Solved – In k-means, can two initial random centeroids be same

clusteringk-means

The k-means algorithm does the following:

  1. Given a set of points, we first choose k random points to be the initial centroids.

  2. We then create k clusters. The ith cluster contains the points nearest to the ith centroid.

  3. Now, we calculate the means of points in each cluster. Thus we have k means. These k means form the updated k centroids. We then create new k clusters as described in step 2.

  4. We keep doing steps 2. and 3. until the k centroids stop changing positions

My question is – what happens if two or more of the initial randomly chosen centroids turn out to be the same (I'm talking about the centroids chosen randomly in the first step)?

My first intuition is that we would just proceed as it is, without any changes to the algorithm.

Is this how that works? Or is there a guarantee that the initial centers are never going to be the same?

Best Answer

Yes they can be the same.

Assume a worst case: we have n > k identical points.

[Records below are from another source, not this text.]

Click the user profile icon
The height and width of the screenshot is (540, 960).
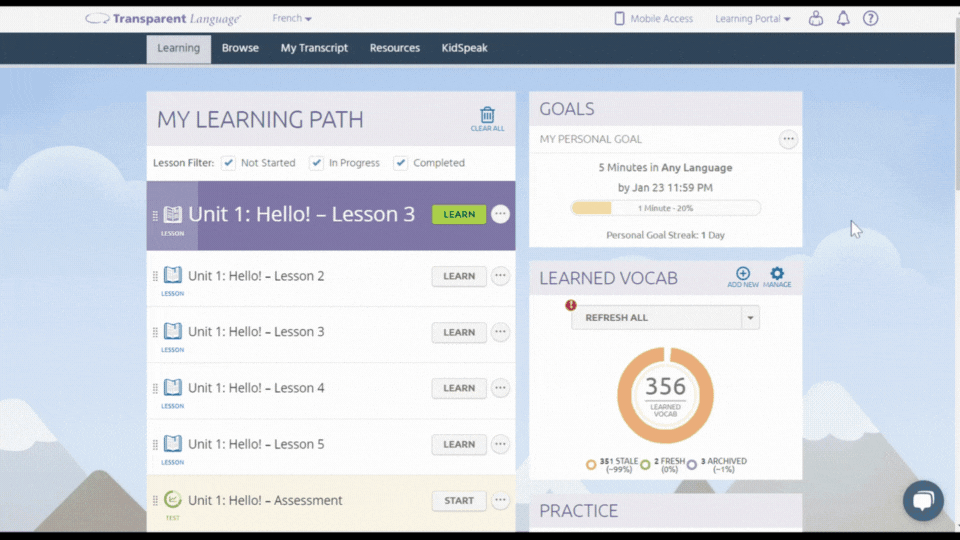coord(816,18)
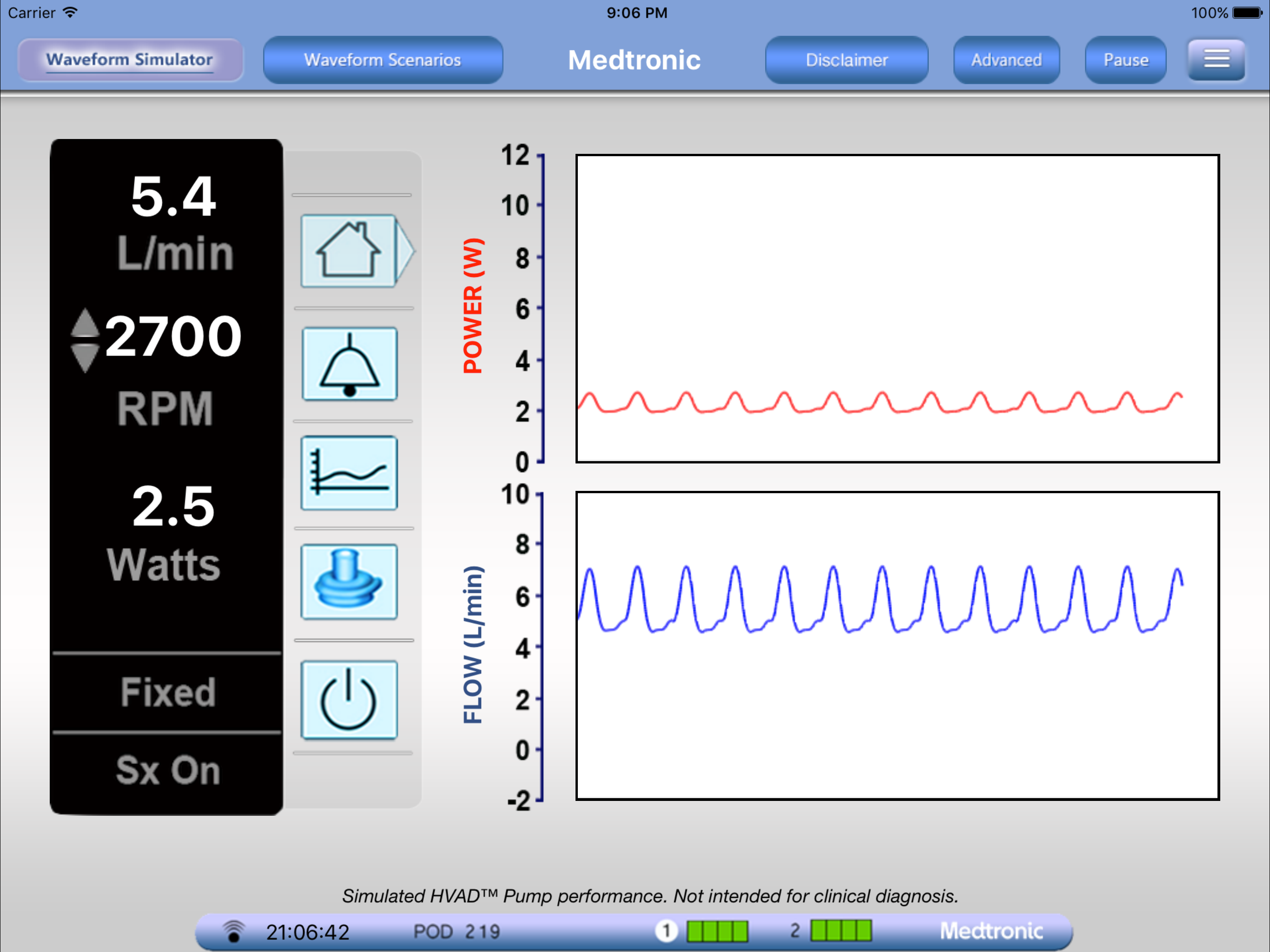Expand the arrow beside Home icon
The image size is (1270, 952).
405,251
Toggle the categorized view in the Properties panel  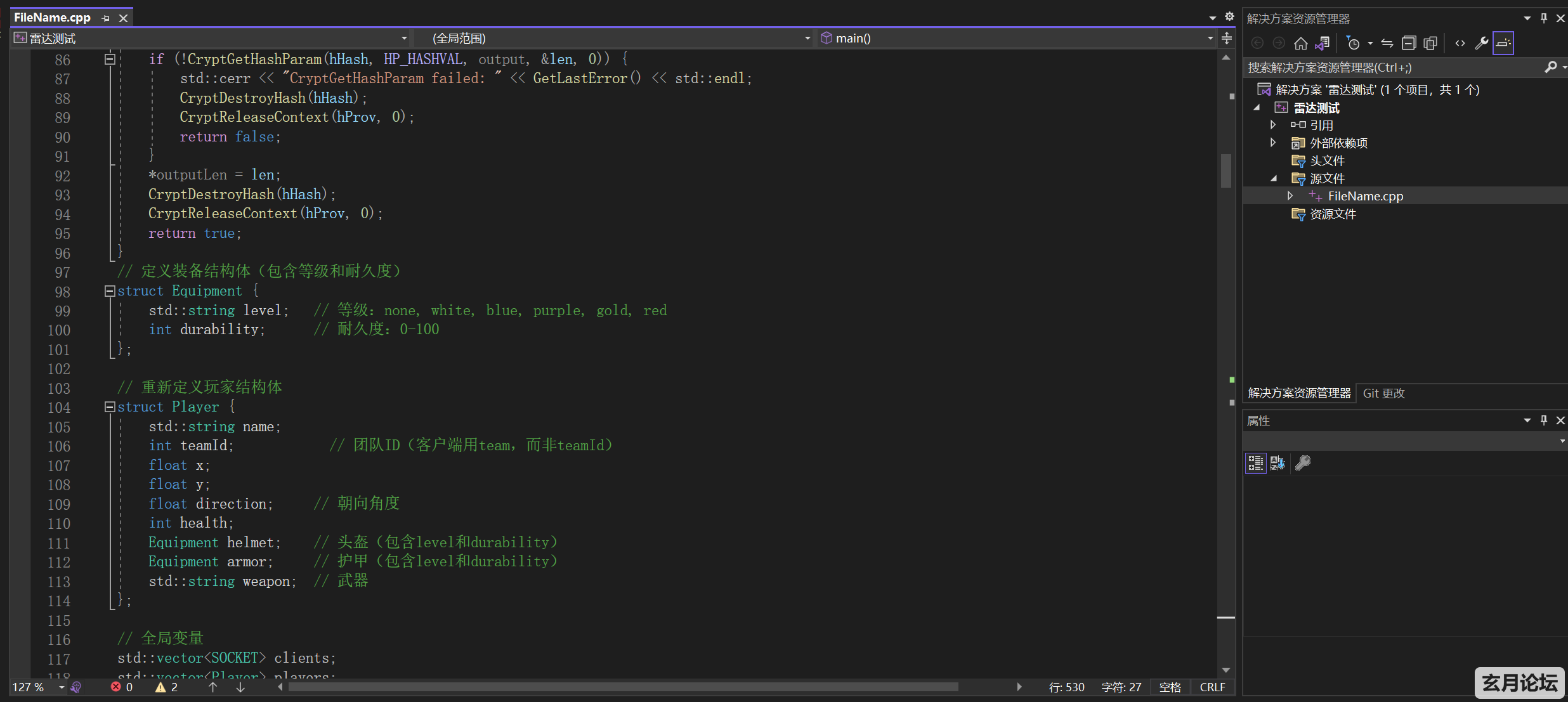pos(1255,463)
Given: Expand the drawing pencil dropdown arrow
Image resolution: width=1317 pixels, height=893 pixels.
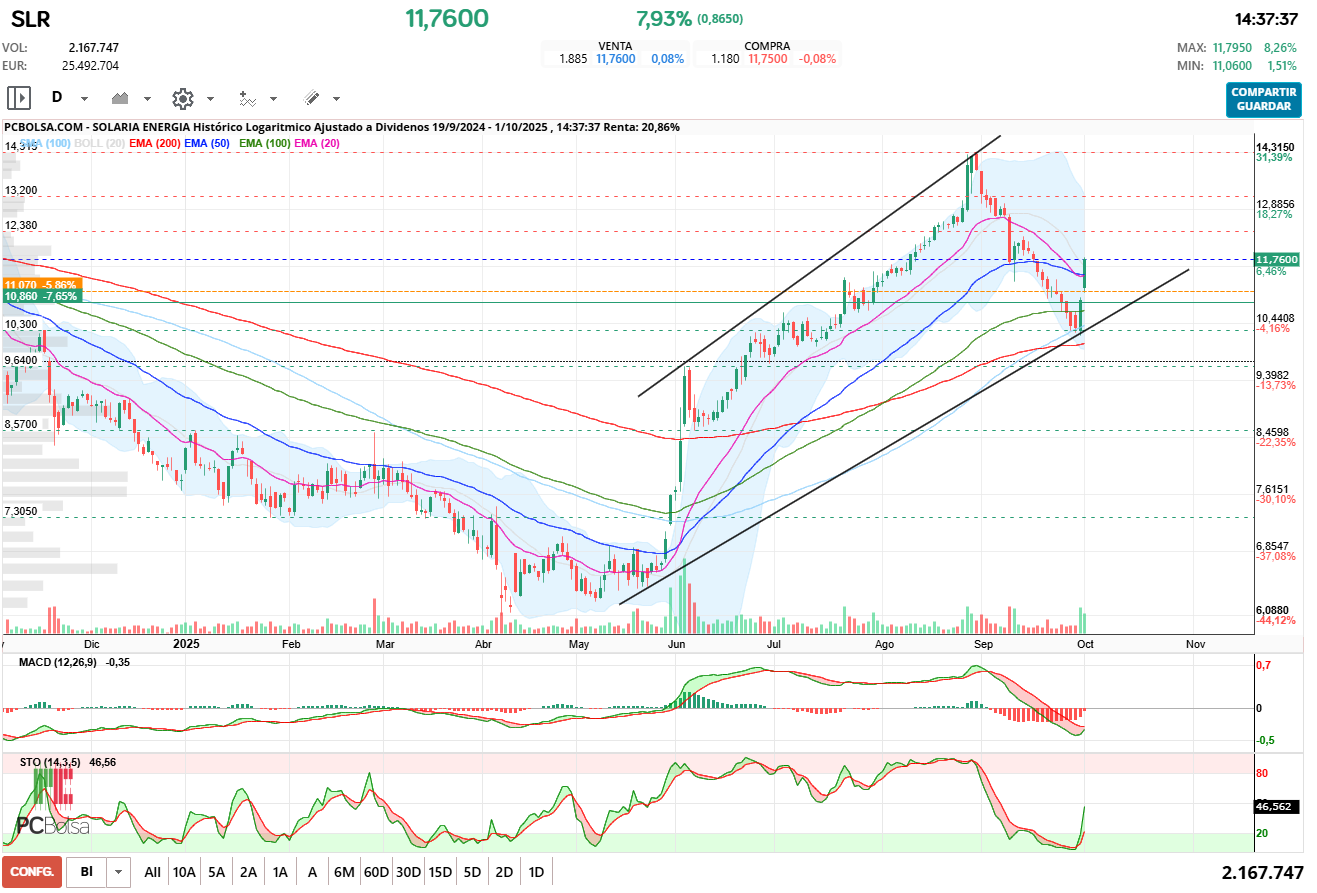Looking at the screenshot, I should tap(336, 99).
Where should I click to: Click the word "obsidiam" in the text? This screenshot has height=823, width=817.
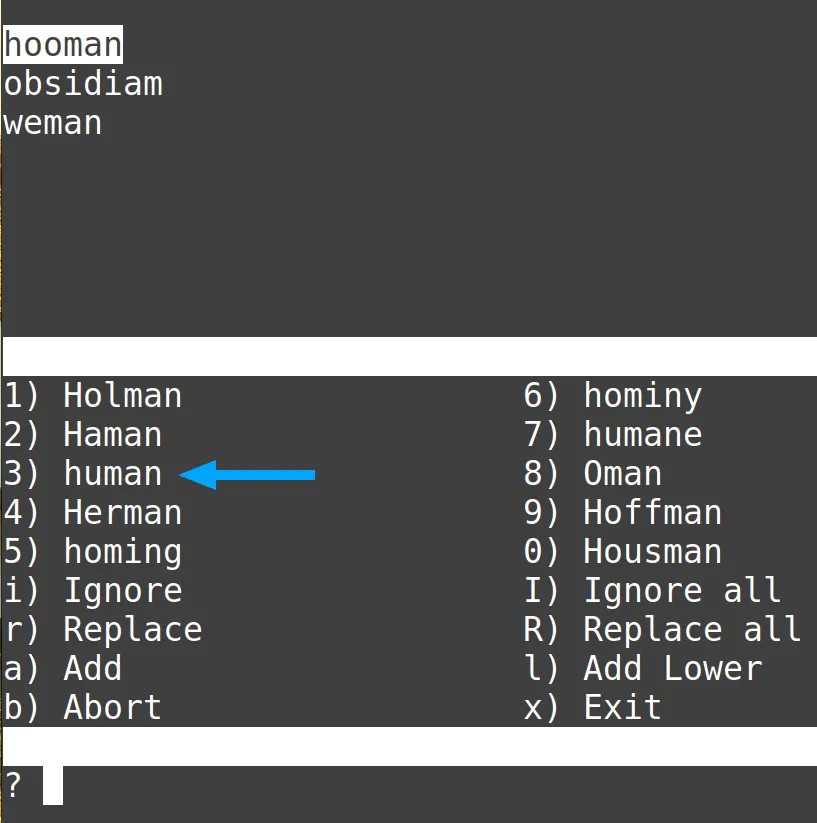[x=82, y=84]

Then all centers must be the same.

The problem is that k-means itself cannot adjust k if such things happen.

In reality, it usually will not be a problem. Even if you have two identical centers in the beginning, one will usually change after the first iteration, and then they will move into different directions.

Beware that in some situations, k-means clusters can become empty, too. It appears the most stable approach then is to keep the previous iterations mean for these clusters.